Rewrite the material with every "Open" switched to "Access" and everything else unchanged. Leave the pictures out of your version.

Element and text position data

###

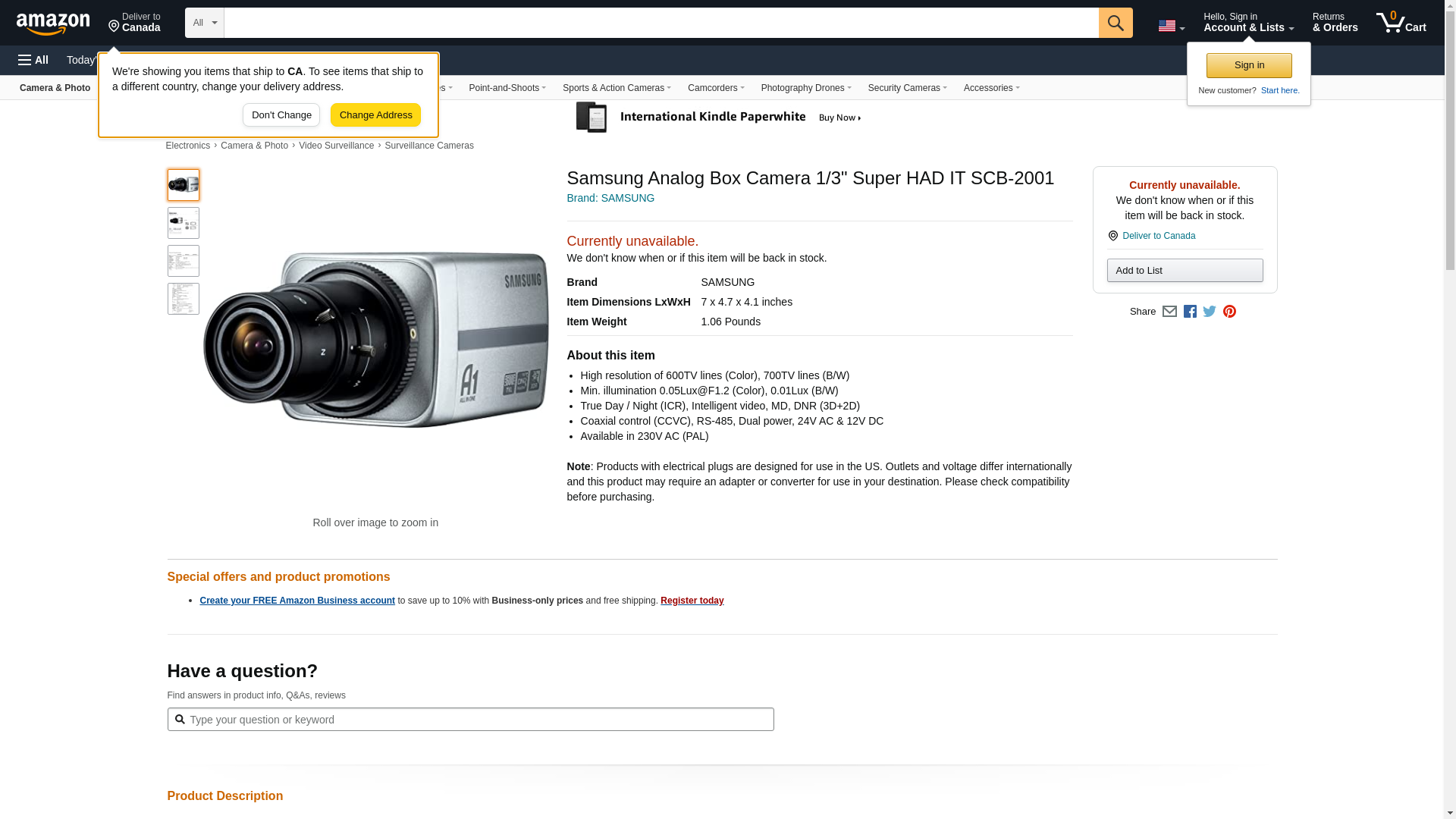Click Don't Change button

[x=281, y=115]
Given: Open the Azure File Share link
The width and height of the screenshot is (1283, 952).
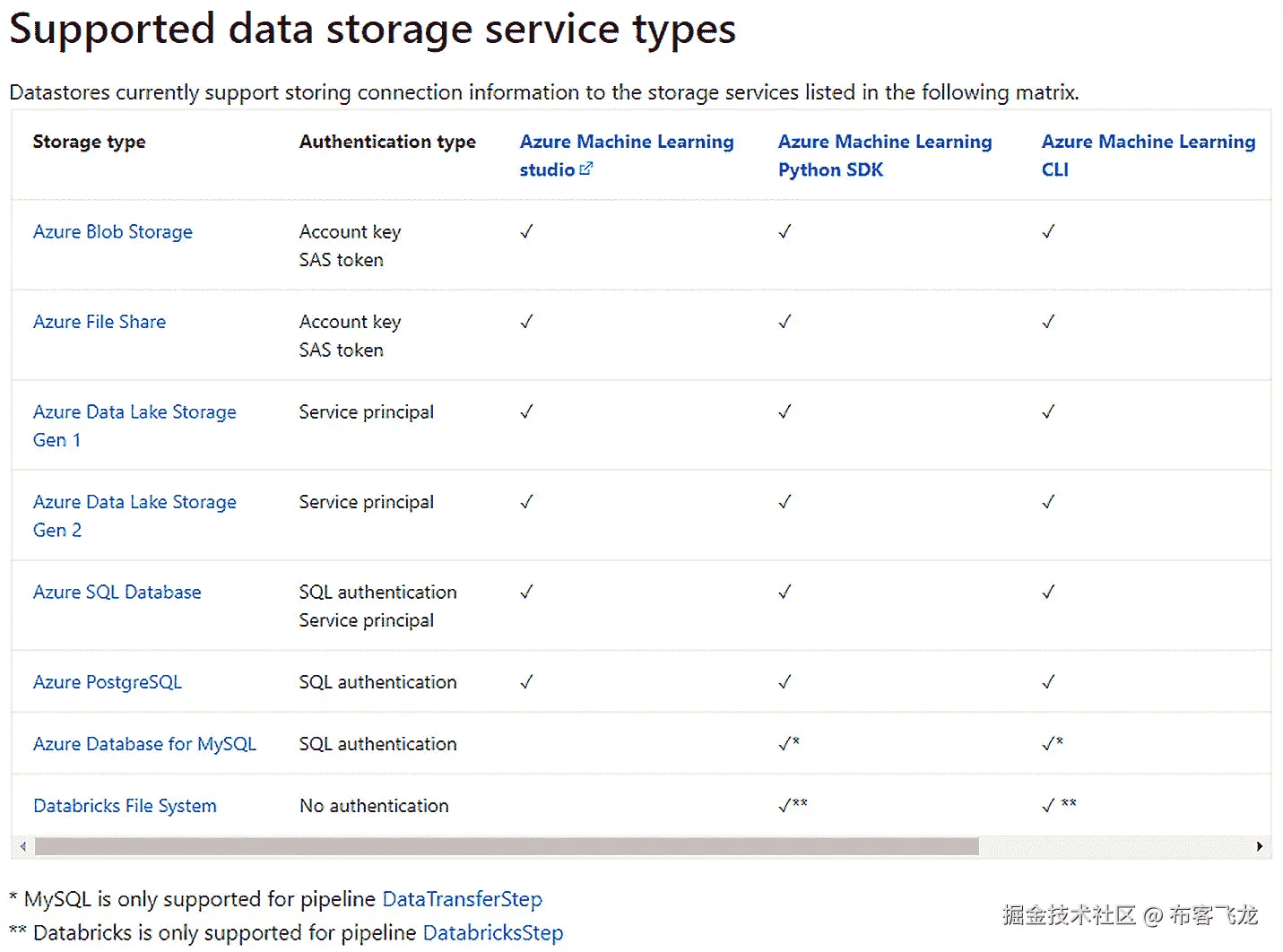Looking at the screenshot, I should (100, 322).
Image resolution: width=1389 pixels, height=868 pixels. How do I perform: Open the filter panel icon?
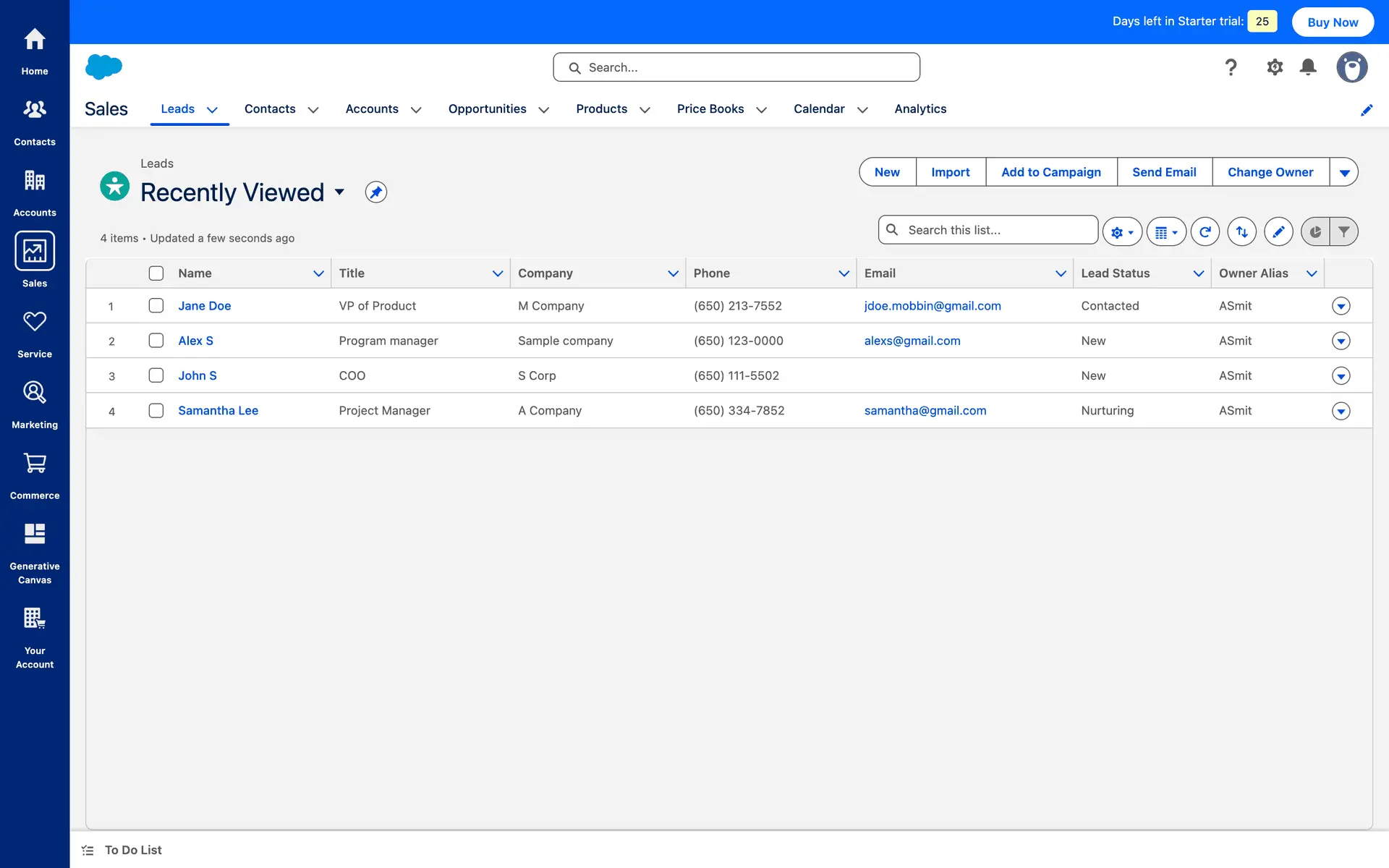(1343, 231)
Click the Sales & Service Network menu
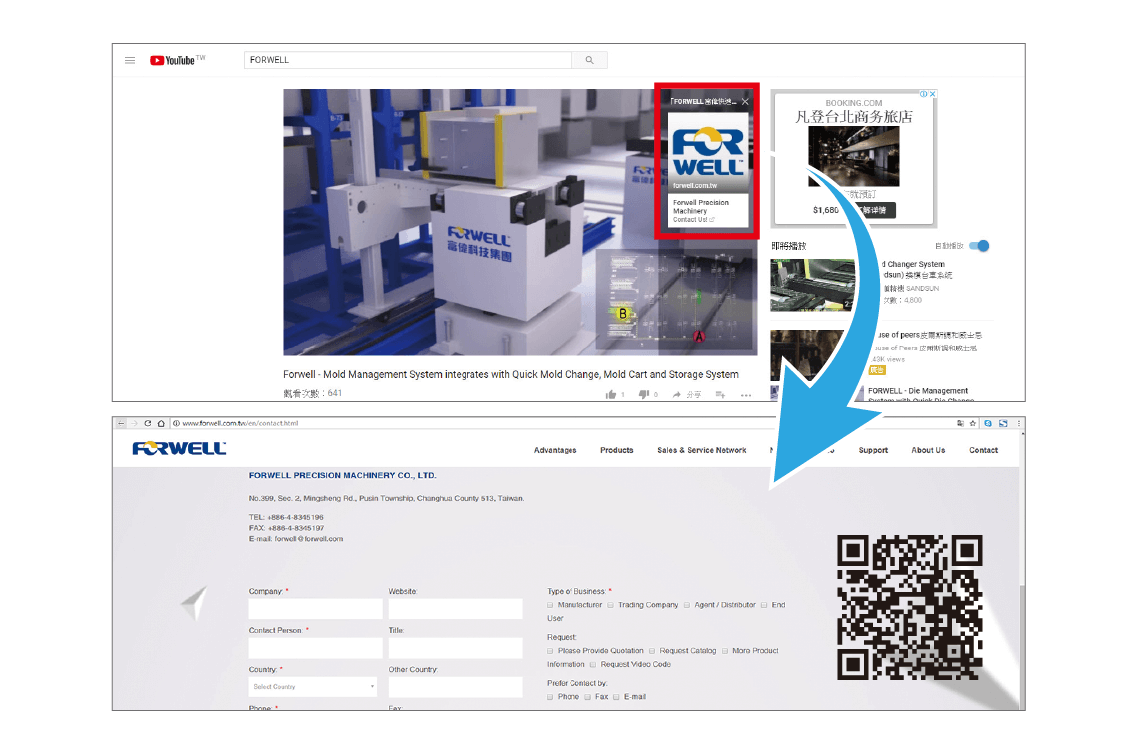Screen dimensions: 1138x754 (701, 450)
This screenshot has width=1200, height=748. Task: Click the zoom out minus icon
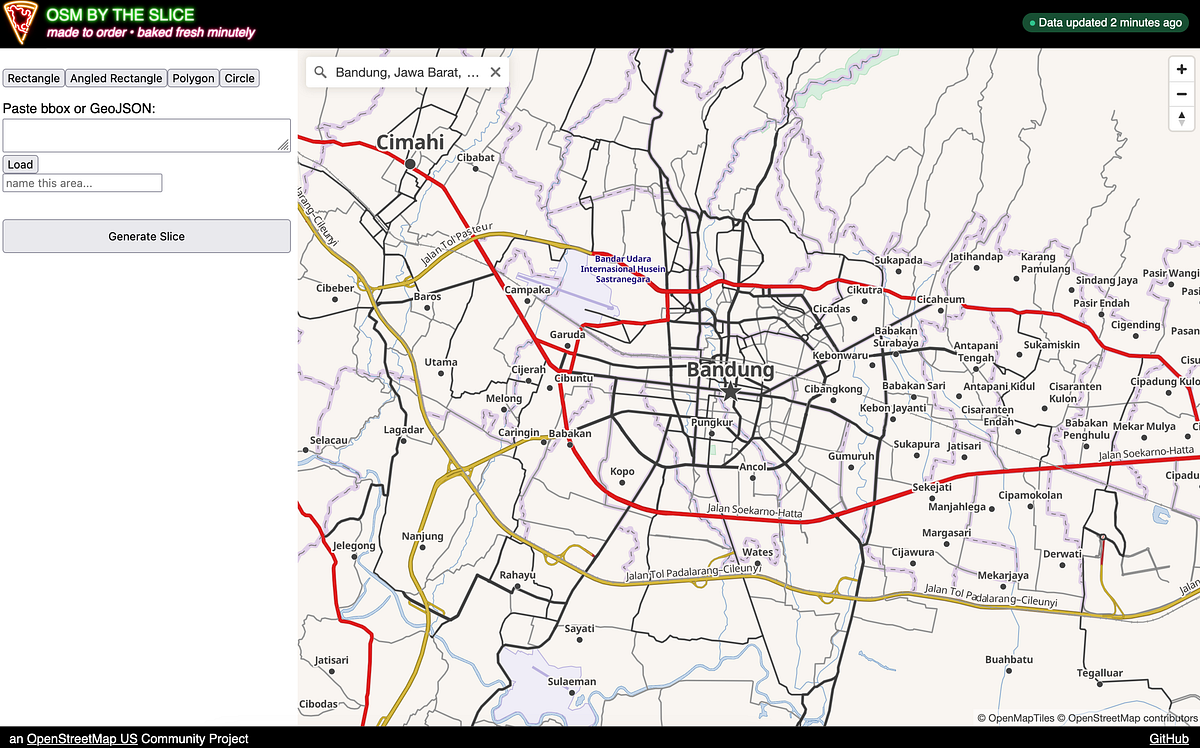(x=1181, y=93)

###

:: Problem solution ::
Click Don't Change button

[x=281, y=115]
Given: Access the Azure File Share link
The width and height of the screenshot is (1283, 952).
Looking at the screenshot, I should (100, 322).
Image resolution: width=1389 pixels, height=868 pixels. How do I perform: Access the filter panel icon?
(1343, 231)
Click the Sales & Service Network menu
Screen dimensions: 1138x754 (701, 450)
This screenshot has width=1200, height=748. Task: Click the zoom out minus icon
(x=1181, y=93)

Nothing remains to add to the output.